§ WHAT IS NEEDED
Lines before the one containing "The height and width of the screenshot is (577, 593)." are excluded; reproduce that line and all lines after it in the entries below, exactly.

§ INPUT RECORDS
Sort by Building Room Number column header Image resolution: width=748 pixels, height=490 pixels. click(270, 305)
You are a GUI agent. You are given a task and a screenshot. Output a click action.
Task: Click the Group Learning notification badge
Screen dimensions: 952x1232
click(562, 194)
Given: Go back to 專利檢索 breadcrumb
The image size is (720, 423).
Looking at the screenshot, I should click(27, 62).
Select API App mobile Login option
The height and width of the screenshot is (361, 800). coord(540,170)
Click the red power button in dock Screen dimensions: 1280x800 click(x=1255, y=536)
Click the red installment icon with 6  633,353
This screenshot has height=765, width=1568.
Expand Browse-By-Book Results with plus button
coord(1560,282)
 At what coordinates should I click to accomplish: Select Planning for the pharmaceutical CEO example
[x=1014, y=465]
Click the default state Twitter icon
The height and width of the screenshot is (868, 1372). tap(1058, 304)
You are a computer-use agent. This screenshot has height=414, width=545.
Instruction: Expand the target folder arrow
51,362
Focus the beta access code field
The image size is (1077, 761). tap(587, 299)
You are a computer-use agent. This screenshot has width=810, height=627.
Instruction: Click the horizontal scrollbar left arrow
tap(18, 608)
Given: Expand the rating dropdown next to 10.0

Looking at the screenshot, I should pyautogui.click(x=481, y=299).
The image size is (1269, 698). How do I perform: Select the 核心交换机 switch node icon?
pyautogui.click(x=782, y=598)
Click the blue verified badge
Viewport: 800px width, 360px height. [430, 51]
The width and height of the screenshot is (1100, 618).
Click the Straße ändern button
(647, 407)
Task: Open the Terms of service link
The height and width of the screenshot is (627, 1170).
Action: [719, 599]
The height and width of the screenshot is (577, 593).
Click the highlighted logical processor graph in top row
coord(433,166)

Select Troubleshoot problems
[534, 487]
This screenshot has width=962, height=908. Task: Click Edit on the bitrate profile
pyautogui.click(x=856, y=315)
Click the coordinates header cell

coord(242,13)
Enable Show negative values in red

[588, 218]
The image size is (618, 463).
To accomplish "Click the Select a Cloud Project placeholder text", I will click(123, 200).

§ EXPECTED ANSWER
The height and width of the screenshot is (577, 593).
Click the highlighted logical processor graph in top row
coord(433,166)

Select Troubleshoot problems
[534, 487]
This screenshot has width=962, height=908. Task: Click Edit on the bitrate profile
pyautogui.click(x=856, y=315)
Click the coordinates header cell

coord(242,13)
Enable Show negative values in red

[588, 218]
The image size is (618, 463).
To accomplish "Click the Select a Cloud Project placeholder text", I will click(123, 200).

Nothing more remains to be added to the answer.